BEGIN

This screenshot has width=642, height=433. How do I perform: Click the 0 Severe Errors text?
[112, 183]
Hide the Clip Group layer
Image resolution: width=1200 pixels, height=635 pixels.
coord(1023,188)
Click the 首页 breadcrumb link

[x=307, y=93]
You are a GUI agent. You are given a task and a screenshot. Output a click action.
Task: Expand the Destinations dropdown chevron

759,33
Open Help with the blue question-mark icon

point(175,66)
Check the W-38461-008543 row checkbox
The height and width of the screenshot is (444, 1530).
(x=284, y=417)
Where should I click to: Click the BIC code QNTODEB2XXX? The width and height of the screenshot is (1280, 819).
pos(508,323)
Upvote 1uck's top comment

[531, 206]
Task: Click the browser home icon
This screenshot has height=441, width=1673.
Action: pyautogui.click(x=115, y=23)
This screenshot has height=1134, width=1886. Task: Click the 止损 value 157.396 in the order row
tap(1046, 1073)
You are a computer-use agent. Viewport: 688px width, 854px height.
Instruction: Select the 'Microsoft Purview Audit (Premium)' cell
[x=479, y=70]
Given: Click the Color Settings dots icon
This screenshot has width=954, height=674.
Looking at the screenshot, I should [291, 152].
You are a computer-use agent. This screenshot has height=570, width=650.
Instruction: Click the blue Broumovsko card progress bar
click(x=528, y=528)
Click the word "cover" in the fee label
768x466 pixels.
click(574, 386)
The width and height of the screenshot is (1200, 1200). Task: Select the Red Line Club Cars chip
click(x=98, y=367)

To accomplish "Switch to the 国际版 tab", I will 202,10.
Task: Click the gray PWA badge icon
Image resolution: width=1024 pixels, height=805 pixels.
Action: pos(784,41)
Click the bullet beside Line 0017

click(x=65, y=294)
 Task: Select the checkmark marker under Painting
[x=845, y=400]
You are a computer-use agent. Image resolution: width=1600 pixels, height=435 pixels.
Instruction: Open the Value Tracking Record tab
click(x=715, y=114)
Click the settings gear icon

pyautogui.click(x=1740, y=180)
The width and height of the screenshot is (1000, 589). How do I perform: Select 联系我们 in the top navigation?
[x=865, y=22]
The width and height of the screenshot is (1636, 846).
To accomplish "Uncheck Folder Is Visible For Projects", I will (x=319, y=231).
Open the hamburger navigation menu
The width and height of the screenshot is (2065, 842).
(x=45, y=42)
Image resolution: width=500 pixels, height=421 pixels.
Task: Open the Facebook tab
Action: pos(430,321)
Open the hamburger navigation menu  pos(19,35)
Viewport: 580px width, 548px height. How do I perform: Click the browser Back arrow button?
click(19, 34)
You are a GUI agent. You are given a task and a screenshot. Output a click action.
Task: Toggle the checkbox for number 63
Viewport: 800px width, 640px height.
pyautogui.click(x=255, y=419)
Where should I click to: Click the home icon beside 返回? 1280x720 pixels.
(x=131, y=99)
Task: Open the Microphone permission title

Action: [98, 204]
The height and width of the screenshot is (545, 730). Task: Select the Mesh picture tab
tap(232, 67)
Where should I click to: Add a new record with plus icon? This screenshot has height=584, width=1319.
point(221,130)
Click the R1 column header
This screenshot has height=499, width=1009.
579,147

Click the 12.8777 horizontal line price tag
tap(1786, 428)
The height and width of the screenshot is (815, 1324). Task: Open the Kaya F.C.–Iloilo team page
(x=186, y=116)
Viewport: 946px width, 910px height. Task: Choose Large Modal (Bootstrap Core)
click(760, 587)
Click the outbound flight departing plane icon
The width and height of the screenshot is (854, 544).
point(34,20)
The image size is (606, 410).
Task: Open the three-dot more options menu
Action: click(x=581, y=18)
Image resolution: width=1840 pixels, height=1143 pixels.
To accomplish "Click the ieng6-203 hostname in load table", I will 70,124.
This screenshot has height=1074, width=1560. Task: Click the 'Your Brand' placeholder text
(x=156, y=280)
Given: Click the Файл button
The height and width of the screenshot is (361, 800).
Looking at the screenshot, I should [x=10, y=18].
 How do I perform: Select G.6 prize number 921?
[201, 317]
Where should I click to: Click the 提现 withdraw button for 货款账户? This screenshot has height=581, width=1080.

END

All that should be written out is the stretch of lines above between the one holding "Click the bullet beside Line 0017" and the one holding "Task: Toggle the checkbox for number 63", inclusive, exactly as given.

### SOLUTION TO THIS PROBLEM
Click the bullet beside Line 0017

click(x=65, y=294)
 Task: Select the checkmark marker under Painting
[x=845, y=400]
You are a computer-use agent. Image resolution: width=1600 pixels, height=435 pixels.
Instruction: Open the Value Tracking Record tab
click(x=715, y=114)
Click the settings gear icon

pyautogui.click(x=1740, y=180)
The width and height of the screenshot is (1000, 589). How do I perform: Select 联系我们 in the top navigation?
[x=865, y=22]
The width and height of the screenshot is (1636, 846).
To accomplish "Uncheck Folder Is Visible For Projects", I will (x=319, y=231).
Open the hamburger navigation menu
The width and height of the screenshot is (2065, 842).
(x=45, y=42)
Image resolution: width=500 pixels, height=421 pixels.
Task: Open the Facebook tab
Action: pos(430,321)
Open the hamburger navigation menu  pos(19,35)
Viewport: 580px width, 548px height. How do I perform: Click the browser Back arrow button?
click(19, 34)
You are a GUI agent. You are given a task and a screenshot. Output a click action.
Task: Toggle the checkbox for number 63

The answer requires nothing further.